まぁ、息子の俺が仮に謝罪した!としても、言った本人がまだ生きていた場合、台無しにする可能性があっただろうから、なんとも言えないがな」
そうして、統治者以前に人間として【素直に育った】人柄を打ち明ける。
「そもそも相手を怒らせるつもりがなくても、激怒させた!と理解した瞬間、どんな立場であれ、すぐに『謝罪』して撤回するのが女神の下で暮らしている人間として、あるべき生活態度だと俺は思っている」
樫の木で作られた長机テーブル に置かれた冷たい飲み物で喉を潤しつつ、レイフは納得する。
「なるほど。
だから開口一番、あの言葉だったのか……
ちなみにその信念や思想って側にいる少年、賢者の入れ知恵?」
話を振られてシェドは、レイフの隣に座って腕組ながら、自分を睨み続けているアーシュに対して申し訳なさげな表情で、レイフの推測を否定する。
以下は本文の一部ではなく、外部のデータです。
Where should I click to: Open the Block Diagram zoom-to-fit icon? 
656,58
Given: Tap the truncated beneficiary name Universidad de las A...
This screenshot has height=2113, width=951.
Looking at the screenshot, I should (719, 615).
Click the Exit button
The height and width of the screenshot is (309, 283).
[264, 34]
「私の人柄や手口などは、既に公国駐在中の彼女を通して聞き及んでいらっしゃると思います」
「あぁ、なるほどね……」
そんなバカな事をしても、すぐに看過され断罪される。
頭に軽く腕を組んだアーシュがシェドのやり口をレイフとシャールヴィに説明する。
「こいつ、自分が思い描く目的達成のために手段選ばねぇトコあるけどクラヴィスの野郎みてぇな小賢しい事はしねぇよ」
そしてソファの後ろで警護を兼ねて、姿勢良く立ち、静かに成り行きを見守っている補佐官の男性フィンに振り向いて、魔道都市在籍時代に経験した試練の塔の内容を思い出させる。
「ガキん頃、三十階で賢者シェヘラウィードと共闘したの憶えてるよな?」
アーシュ同様、白く長いローブをきちんと皺ひとつなく身綺麗に着用している金髪の青年フィンが、言われて当時受けた試練を思いだす。
「あぁ!
言われてみれば、確かにそうでしたね!!」
優秀な魔道師は最高五十階まである高い塔の中を巡り登る事で、自身が保有している魔術、智力、咄嗟の機転など『試験』という形で他の魔道師に証明してみせる制度、運用をしているのだった。
現在、魔道都市を運用している評議会の議長として就任中のアーシュはわずか十二歳で『試練の塔』を単独踏破、攻略してみせたのだった。